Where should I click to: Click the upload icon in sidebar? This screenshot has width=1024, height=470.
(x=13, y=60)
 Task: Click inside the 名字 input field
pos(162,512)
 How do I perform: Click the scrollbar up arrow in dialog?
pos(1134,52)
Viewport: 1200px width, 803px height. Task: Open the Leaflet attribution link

+ + + + + + +

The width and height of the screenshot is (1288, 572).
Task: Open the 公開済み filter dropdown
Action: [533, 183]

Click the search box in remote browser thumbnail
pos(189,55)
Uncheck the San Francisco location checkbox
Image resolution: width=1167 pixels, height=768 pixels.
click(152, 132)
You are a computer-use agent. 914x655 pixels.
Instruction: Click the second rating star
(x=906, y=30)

+ + + + + + +

> REQUIRED ACTION:
Extract the lines of the preceding material that run from the line with "Task: Click inside the 名字 input field" through the line with "Viewport: 1200px width, 803px", inclusive, reproducing them exactly and adding nothing.

> RESULT OF THIS TASK:
 Task: Click inside the 名字 input field
pos(162,512)
 How do I perform: Click the scrollbar up arrow in dialog?
pos(1134,52)
Viewport: 1200px width, 803px height. Task: Open the Leaflet attribution link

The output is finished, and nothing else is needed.